Skarekrau Radio One Eyed Swine Is Queen cd
Total skronk nowave psych mdaness.
The best release yet from quasi St.louis locals.

$10 postage paid in the U.S.

If in a foreign land it will cast you $12


Apples & Heroin Review

SkareKrau Radio "The One-Eyed Swine is Queen" CD (Apop): 'Round here, we don't take kindly to scam artists. If a band influences your art, you must build off their sound in order to show proper appreciation. Simply copping their style and snagging their guitar lines shows a lack of creativity. Uncreative minds should steer clear of music making. Around here, we love SkareKrau radio 'cause they remind us of old no-wave bands but stop at remindin'. Their new disc, "The One-Eyed Swine is Queen," topples proto-no-wave bands like AIDS Wolf at their own game, molding a new batch of schizophrenic art-punk with - instrumentation and genuine attitude. Sure, under a microscope, one spots tidbits of End Result's disjointed, screeching train-clack core, DNA's angular skronk and Mars' no-fi violence but a nucleus of originality dominates the cell. Two ten-minute-plus tunes display the band's bursting creative nature. The monster five-part opener, "The One-Eyed Rod is Love," speeds through nearly eleven minutes, incorporating spirituals, guitar noise meltdowns, field recordings and subtle guitar-feedback foreplay into the madness. An unnamed female singer brings to mind an early, throat-blood drawing Kathleen Hanna before mellowing to a jagged Japanese noise-pop melody. The band rips into a vicious call-and-response with an angry male member shouting while brutal Blue Humans-style shredding ensues. The tune ends with the female singing to a brilliant mixture of the three melodies, effectively previewing the modus operandi through the album's songs.

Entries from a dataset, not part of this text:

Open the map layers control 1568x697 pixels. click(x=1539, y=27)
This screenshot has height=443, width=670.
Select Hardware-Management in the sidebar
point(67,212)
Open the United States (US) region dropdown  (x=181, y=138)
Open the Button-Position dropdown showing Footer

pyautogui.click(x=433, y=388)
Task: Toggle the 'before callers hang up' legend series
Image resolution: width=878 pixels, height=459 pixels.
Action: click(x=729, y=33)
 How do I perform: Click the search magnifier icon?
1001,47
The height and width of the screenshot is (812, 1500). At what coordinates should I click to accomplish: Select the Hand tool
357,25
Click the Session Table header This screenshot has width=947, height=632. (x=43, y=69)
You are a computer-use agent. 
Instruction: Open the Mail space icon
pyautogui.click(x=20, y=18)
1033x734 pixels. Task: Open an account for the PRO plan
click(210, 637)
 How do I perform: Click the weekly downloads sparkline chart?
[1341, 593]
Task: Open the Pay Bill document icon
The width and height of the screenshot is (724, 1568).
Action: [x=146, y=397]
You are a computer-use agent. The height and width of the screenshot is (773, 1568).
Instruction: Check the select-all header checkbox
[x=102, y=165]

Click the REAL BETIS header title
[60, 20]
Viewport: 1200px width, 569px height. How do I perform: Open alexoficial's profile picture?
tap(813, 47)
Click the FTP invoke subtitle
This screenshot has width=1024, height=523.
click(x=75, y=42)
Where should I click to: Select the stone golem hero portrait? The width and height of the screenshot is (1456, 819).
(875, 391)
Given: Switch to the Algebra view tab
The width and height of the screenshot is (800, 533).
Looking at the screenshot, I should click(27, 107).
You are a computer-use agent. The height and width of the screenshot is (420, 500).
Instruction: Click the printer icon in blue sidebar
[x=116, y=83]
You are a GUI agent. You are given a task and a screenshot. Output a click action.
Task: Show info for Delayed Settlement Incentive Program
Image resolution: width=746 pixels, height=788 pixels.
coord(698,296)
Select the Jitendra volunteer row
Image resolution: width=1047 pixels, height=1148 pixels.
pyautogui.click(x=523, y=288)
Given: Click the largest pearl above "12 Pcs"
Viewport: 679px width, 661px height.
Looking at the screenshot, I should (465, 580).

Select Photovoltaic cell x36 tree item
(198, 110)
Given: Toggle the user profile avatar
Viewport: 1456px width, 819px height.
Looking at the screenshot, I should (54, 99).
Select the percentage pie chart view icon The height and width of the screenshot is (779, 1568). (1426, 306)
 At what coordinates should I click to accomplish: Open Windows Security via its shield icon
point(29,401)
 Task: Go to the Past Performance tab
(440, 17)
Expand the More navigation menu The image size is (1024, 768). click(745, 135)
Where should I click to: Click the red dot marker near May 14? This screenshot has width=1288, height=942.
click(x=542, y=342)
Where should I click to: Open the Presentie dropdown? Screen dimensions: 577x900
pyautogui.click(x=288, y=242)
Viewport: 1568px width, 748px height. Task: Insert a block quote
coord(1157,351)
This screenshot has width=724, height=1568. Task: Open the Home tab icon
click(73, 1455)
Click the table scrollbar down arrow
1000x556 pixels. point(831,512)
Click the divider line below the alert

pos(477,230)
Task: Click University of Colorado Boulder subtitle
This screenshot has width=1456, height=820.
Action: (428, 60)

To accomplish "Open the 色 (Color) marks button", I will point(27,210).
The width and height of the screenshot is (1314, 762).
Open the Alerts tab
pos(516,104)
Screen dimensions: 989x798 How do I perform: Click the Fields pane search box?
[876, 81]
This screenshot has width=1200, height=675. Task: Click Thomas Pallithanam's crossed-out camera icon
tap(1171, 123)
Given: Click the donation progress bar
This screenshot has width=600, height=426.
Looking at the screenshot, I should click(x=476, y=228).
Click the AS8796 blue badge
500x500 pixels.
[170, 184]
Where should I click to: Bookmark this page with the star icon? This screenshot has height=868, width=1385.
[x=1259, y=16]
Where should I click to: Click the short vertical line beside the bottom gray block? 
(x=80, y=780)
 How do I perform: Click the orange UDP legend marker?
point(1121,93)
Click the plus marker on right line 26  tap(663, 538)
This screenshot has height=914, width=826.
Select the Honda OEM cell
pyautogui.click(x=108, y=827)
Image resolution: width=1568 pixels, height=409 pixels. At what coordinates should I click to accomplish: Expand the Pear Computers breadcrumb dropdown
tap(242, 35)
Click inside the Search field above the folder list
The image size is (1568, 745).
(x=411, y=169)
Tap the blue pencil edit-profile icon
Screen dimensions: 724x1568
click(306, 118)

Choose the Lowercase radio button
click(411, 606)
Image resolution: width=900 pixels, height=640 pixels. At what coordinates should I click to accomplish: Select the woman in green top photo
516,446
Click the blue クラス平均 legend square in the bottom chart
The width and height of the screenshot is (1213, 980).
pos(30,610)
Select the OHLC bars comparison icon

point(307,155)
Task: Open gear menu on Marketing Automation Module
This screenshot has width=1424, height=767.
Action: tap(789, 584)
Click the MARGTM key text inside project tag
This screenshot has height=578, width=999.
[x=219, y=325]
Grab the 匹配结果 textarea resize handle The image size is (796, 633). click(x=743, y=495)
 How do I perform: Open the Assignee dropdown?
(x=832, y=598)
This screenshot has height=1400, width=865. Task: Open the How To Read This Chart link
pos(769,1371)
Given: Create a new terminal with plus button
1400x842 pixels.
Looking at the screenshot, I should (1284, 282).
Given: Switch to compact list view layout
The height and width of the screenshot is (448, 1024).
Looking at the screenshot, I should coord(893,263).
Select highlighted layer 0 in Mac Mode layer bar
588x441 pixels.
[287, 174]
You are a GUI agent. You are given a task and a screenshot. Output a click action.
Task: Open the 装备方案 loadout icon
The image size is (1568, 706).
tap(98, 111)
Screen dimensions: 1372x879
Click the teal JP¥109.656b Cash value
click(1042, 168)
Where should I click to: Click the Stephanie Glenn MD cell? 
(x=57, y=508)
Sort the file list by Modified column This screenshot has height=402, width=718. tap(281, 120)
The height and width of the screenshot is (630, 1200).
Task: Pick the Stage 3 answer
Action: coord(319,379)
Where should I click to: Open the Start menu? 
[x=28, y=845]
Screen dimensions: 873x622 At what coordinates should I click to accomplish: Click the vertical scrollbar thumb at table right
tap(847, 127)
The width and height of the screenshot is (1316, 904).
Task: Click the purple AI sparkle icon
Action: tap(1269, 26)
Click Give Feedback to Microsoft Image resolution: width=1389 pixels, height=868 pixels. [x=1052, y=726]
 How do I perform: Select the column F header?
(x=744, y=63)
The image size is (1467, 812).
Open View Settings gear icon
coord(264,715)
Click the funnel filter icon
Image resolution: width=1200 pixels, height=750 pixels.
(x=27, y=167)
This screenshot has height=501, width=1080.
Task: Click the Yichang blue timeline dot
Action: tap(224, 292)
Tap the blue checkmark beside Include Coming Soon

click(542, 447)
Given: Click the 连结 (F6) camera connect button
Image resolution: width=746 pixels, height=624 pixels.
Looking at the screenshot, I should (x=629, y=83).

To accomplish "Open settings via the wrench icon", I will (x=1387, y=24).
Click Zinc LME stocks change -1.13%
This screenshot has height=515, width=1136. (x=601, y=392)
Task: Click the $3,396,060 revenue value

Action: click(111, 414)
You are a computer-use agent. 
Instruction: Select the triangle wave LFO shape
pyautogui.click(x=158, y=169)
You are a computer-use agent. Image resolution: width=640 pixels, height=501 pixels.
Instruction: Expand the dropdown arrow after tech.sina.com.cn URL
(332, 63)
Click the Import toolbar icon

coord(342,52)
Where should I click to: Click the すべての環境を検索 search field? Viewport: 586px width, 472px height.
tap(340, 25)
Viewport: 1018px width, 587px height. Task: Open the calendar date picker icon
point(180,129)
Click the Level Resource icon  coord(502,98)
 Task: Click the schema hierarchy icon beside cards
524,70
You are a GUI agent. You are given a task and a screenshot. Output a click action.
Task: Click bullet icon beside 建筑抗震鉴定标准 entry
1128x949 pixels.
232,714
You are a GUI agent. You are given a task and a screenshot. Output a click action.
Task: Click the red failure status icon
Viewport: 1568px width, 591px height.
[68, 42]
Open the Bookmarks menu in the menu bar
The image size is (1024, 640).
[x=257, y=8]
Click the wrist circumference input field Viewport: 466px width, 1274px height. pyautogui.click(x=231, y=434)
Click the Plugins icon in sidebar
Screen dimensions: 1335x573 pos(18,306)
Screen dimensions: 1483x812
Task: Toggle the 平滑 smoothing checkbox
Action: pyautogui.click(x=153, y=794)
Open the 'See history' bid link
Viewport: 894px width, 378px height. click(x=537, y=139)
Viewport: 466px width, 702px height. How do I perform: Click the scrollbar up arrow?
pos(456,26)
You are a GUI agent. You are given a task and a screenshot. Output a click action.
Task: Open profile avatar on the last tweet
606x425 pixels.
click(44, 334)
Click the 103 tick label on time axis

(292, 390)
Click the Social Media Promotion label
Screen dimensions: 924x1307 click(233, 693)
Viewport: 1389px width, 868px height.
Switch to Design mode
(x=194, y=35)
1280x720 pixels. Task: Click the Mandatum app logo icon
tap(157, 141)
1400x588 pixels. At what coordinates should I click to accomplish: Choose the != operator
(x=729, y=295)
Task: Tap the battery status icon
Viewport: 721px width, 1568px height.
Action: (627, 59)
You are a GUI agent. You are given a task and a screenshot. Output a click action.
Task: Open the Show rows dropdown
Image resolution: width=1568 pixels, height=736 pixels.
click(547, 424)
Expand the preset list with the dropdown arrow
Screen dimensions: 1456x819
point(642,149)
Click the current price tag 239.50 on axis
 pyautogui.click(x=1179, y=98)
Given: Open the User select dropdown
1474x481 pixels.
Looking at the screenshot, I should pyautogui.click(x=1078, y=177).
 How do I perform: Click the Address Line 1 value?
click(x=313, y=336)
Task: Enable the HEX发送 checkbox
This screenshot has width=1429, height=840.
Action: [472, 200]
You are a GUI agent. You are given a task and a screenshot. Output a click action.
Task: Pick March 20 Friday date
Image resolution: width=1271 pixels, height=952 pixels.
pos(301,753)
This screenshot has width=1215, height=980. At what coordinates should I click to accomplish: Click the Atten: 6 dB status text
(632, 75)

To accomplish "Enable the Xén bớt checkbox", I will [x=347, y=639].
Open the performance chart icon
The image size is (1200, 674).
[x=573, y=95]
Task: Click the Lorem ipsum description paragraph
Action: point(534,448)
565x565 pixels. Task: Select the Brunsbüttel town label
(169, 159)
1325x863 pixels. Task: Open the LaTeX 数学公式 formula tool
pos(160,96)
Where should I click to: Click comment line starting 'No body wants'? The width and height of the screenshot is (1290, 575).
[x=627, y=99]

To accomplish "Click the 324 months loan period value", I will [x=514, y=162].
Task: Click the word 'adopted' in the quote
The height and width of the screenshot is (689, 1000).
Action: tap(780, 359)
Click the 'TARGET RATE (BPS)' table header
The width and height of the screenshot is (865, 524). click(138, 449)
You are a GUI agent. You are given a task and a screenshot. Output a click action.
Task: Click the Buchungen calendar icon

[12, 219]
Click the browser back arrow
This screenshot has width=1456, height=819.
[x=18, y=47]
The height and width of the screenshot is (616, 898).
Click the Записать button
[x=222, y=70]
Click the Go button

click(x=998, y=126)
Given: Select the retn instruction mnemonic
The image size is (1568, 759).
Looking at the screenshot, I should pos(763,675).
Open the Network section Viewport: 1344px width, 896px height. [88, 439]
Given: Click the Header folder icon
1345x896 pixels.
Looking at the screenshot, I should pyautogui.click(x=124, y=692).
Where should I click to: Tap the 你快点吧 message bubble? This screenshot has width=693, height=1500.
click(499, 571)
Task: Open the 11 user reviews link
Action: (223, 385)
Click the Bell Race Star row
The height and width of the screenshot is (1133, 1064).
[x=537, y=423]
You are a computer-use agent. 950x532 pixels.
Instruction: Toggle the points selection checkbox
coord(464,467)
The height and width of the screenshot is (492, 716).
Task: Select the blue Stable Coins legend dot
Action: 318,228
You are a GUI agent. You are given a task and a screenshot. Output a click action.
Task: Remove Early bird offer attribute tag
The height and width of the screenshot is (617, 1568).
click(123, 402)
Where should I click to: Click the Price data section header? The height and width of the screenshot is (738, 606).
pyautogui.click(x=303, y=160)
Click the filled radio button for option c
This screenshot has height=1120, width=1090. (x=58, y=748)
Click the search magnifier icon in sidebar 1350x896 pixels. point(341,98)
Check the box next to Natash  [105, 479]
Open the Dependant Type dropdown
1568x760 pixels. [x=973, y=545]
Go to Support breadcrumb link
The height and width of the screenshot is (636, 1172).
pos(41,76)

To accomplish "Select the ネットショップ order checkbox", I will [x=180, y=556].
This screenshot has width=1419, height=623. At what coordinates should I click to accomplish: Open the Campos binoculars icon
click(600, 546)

Short psychedelic noise snippets appear throughout the record, exhibiting wild, masterful untamed brush strokes. "Kang is Loved in Sprinkles' Space Time Conundrums" flows like ambient lava, occasionally displaying a molten guitar shard. "Who's Playing Drums? Huh?" takes a funky free-jazz trumpet, interrupts it with band banter then cuts to the band interpreting "LA Blues." "Experimental Clone" ends the disc with an amazing duet between unwieldy guitars and a gentle music box, garnering hypnotic results. The 37-second back porch Beefheart tone-poem "Hair Claw Hair Hole" captures a humorous side of the band while shining bright with rabid inventiveness.

Even the seven-minute singular, droning guitar line on "I Can See the Wind Blowing Inside of Me" manages to hold the listener's attention prior to feedback accentuation and the resulting disorienting song. Though each entry in their discography proves worthwhile, no album exhibits the band's strength and range like The One-Eyed Swine is Queen.